La montée des compagnies pétrolières nationales s’est également faite furtivement, alors qu’elles arrachaient le contrôle des réserves à des sociétés comme ExxonMobil, Chevron et Total. Des géants comme BP et Shell peuvent être dépeints comme des méchants, mais au moins ils sont responsables devant leurs actionnaires et doivent obéir aux règles de la bourse. Les compagnies pétrolières nationales n’ont de comptes à rendre qu’à leurs gouvernements, et beaucoup de ces gouvernements ne font que se contenter d’un engagement de pure forme en faveur de la transparence.

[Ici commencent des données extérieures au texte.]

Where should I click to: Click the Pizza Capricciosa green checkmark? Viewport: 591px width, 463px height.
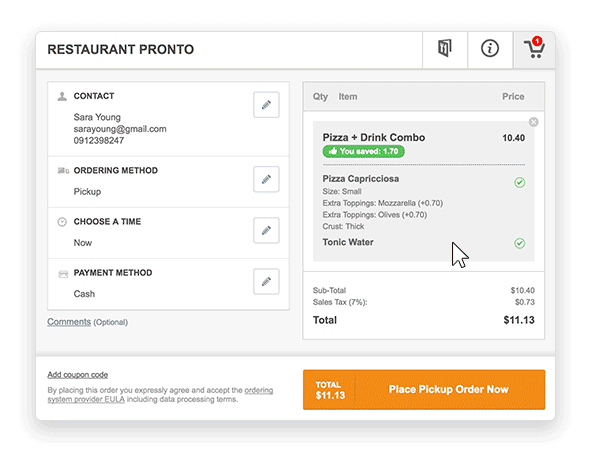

Nos connaissances sur le climat ont considérablement augmenté en 15 ans. Personne ne peut aujourd’hui dire de manière plausible qu’il n’y a pas assez de données, que nous manquons de technologie ou que sauver le climat est trop coûteux. Tous ces prétextes ont été exploités par un patient travail scientifique. Il n’y a plus d’excuses et c’est maintenant aux journalistes de s’assurer qu’il n’y a plus de cachettes non plus, dans les salles de conseil, sur les sites web de fausses nouvelles, derrière la façade du populisme. C’est ce que le Guardian s’est engagé à faire, en mettant clairement l’accent sur l’urgence climatique. Même si cela dérange certaines personnes dans les couloirs du pouvoir : il peut y avoir de la fierté à être le pire, si c’est ce que cela signifie.

David SCHMIDT

David SCHMIDT

Journaliste reporter sur Davidschmidt.fr. Chroniqueur radio sur Form.fr.